BBC News: Japan Restarts First Nuclear Power Plant Since Fukushima

Japan has restarted its first nuclear reactor under new safety rules following the 2011 Fukushima disaster. All of Japan's nuclear plants were gradually shut down after a series of meltdowns at the Fukushima plant sparked by a tsunami and earthquake.

But after passing stringent new safety tests, Kyushu Electric Power restarted the number-one reactor at its Sendai plant on Tuesday morning. There is still strong public unease about a return to nuclear power.

Think Progress: India Could Plateau Coal Use by 2025-2030, Leading Politician Says

Heading into the December global climate talks in Paris, India’s leaders continue to assert they will not announce when their greenhouse gas emissions will peak.

One leading Indian politician, however, former Environment Minister, Jairam Ramesh, recently said that the country could plateau emissions starting in 2025 or 2030. Ramesh, a former self-described “economic hawk,” called this goal “doable and necessary for India.”

Associated Press: ERCOT Peak Electricity Demand Tops 69,000 MW for 1st Time

The Electric Reliability Council of Texas, which operates that grid that covers most of the state, says demand peaked at 69,408 megawatts between 3 p.m. and 4 p.m. on Monday, then hit 69,783 megawatts between 4 p.m. and 5 p.m.

Those marks shattered a record of 68,912 megawatts set between 4 p.m. and 5 p.m. Thursday.
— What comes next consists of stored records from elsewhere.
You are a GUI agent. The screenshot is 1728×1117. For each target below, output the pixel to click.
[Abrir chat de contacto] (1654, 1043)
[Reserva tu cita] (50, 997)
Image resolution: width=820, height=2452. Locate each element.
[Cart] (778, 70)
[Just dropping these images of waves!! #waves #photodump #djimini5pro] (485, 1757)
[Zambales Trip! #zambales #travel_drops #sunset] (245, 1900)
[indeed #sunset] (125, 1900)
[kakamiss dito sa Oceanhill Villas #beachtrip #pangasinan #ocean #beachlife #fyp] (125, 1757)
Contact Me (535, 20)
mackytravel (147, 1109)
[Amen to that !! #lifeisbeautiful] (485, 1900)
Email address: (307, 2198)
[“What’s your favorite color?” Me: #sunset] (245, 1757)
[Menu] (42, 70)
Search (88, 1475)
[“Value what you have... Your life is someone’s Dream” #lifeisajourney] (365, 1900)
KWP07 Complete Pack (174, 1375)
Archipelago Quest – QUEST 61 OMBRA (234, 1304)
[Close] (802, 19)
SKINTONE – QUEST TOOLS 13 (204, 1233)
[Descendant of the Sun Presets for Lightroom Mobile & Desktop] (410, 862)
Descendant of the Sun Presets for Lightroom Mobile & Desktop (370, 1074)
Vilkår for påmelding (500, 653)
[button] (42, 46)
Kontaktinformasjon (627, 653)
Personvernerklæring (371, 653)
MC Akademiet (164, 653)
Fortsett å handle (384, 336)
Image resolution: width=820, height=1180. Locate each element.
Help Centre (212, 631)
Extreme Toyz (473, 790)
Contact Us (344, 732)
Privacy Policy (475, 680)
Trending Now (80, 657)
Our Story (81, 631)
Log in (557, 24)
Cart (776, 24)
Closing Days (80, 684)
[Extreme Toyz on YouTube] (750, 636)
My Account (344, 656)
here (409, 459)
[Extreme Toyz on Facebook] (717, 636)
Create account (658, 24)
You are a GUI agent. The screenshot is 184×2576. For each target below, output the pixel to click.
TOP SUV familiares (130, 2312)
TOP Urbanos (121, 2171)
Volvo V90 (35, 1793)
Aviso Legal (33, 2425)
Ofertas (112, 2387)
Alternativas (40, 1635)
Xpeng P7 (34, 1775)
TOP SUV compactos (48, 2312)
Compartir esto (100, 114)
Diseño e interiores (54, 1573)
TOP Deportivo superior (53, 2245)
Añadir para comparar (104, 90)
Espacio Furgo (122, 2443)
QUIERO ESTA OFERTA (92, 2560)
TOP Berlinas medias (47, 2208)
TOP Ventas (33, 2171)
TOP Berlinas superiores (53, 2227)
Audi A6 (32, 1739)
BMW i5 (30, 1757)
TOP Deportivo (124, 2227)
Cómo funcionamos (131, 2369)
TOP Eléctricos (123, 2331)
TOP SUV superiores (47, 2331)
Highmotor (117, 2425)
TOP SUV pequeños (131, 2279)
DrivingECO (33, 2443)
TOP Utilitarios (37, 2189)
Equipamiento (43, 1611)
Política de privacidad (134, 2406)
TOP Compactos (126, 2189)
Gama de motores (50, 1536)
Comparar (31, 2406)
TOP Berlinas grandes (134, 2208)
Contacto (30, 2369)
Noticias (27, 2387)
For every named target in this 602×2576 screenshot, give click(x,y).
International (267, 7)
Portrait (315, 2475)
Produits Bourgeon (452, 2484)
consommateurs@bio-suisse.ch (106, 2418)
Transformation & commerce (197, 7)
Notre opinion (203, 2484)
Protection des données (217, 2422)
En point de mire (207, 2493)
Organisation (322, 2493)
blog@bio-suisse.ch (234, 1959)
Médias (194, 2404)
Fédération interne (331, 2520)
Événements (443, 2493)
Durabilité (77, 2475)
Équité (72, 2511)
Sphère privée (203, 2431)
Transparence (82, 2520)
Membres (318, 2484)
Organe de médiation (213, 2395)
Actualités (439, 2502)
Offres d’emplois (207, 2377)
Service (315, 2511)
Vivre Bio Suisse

An ERCOT statement says the system set a weekend record of 66,587 megawatts between 4 p.m. and 5 p.m. on Saturday.

Ensia: How to Grow More Food With Less Water 

When a farmer wonders how much water a crop needs, a simple test has always sufficed: Grab a handful of soil and feel how it clumps together.

Now something else is helping inform the farmer’s touch: data. Sensors, satellites and software are adding piles of new data to help manage water on the farm. From soil moisture to leaf transpiration, pump speed to valve status, a farm field these days can seem as wired as an airport.

CNET: Tesla's Robo-Snake Charger Prototype Is Our New Car Overlord

In the future, we will all drive electric cars, and semi-sentient robots will refuel them for us. That seems to be the way things are heading after Tesla Motors shared a video Thursday of a prototype charger attaching itself to a Model S. This would be no big deal, except the charger requires no human interaction and looks like a cross between a Battlestar Galactica Cylon and a snake.